=== Task statement ===
Return each line of the listing that contains the string "text".

=== Data for processing ===
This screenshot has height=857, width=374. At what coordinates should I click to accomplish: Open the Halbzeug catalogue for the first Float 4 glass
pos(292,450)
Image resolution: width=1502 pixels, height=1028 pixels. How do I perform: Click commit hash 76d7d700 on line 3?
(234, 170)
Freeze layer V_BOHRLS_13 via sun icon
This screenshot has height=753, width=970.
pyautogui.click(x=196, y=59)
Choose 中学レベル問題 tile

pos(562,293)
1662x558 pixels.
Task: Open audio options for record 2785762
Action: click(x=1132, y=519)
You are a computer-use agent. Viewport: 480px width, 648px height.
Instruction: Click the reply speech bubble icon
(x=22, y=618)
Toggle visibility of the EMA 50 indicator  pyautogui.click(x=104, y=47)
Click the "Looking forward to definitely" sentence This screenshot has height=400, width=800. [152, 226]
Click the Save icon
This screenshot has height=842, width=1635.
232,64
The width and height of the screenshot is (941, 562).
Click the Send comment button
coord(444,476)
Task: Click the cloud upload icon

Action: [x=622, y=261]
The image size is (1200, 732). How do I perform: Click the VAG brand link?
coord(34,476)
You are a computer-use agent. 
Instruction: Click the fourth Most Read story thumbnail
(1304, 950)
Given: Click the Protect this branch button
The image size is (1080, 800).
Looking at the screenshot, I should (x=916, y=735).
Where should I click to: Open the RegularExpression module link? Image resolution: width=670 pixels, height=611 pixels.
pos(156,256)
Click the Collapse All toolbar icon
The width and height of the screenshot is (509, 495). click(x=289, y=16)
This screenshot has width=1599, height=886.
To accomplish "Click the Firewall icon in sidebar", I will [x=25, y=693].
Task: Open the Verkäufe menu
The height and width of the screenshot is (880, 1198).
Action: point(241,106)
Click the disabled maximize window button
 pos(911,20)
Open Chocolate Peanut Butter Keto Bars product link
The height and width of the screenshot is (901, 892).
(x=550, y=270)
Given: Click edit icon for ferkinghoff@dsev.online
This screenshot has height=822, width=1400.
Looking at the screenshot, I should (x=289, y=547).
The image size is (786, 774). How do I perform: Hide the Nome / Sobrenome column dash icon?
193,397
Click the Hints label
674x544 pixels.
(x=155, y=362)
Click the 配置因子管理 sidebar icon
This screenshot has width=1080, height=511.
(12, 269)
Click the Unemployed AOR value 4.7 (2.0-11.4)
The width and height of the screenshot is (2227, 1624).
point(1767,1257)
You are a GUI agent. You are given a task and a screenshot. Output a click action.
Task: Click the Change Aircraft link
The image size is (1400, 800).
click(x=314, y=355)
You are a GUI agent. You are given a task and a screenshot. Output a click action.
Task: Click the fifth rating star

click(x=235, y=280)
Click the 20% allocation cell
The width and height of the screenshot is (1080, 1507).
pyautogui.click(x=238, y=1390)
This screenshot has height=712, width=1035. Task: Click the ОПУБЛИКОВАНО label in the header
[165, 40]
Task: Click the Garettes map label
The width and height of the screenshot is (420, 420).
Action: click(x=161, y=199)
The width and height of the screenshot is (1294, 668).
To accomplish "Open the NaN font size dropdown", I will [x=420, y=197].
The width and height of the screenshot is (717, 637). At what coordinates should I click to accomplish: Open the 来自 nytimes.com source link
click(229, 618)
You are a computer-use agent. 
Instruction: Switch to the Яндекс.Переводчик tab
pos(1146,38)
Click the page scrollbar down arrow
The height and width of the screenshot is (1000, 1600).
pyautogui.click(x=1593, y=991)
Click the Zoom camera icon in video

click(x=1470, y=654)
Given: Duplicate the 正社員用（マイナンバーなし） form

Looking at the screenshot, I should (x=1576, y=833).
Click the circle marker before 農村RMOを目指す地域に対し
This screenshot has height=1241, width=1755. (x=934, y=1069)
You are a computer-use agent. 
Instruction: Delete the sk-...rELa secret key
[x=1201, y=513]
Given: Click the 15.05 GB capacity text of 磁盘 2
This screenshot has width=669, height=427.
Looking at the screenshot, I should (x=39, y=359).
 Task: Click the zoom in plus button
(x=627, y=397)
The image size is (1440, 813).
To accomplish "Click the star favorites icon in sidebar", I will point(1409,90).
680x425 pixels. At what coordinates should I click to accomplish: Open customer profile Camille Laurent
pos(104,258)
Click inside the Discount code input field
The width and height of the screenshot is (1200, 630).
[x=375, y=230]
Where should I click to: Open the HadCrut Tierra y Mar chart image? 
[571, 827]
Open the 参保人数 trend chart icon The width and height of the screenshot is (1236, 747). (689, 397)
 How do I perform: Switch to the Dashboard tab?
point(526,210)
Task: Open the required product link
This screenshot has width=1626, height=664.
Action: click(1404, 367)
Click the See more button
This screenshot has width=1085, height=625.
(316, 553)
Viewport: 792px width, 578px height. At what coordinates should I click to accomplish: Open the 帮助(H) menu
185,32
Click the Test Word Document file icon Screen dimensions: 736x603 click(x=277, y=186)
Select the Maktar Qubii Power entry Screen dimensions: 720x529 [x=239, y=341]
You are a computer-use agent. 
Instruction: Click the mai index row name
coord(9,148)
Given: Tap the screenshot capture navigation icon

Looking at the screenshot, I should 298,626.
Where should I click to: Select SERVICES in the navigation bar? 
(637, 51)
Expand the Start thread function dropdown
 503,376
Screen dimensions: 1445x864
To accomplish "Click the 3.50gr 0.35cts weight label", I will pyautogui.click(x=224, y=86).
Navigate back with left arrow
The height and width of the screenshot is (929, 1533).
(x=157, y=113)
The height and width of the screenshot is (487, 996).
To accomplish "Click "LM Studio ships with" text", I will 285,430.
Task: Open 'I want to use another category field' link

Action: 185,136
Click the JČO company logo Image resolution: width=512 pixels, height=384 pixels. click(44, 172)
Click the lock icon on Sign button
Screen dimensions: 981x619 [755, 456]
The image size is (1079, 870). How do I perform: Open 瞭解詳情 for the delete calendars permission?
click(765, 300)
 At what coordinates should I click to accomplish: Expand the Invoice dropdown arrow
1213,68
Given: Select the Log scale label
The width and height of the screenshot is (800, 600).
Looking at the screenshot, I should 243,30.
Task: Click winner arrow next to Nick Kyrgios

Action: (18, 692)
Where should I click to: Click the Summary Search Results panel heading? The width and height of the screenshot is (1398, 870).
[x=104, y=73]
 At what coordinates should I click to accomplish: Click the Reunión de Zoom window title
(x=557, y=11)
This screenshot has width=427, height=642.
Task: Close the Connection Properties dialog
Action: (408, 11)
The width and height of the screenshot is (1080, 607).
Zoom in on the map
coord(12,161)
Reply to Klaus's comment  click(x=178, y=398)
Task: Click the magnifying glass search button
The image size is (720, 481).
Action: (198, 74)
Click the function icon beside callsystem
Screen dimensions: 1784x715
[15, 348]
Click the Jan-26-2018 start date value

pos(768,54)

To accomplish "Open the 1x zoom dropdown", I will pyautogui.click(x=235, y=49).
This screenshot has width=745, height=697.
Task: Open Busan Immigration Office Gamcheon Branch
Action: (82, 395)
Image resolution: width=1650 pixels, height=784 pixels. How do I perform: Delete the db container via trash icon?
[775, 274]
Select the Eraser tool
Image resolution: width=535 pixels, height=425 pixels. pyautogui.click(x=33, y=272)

=== Task output ===
Given: Click the 15.05 GB capacity text of 磁盘 2
To accomplish "Click "LM Studio ships with" text", I will 285,430.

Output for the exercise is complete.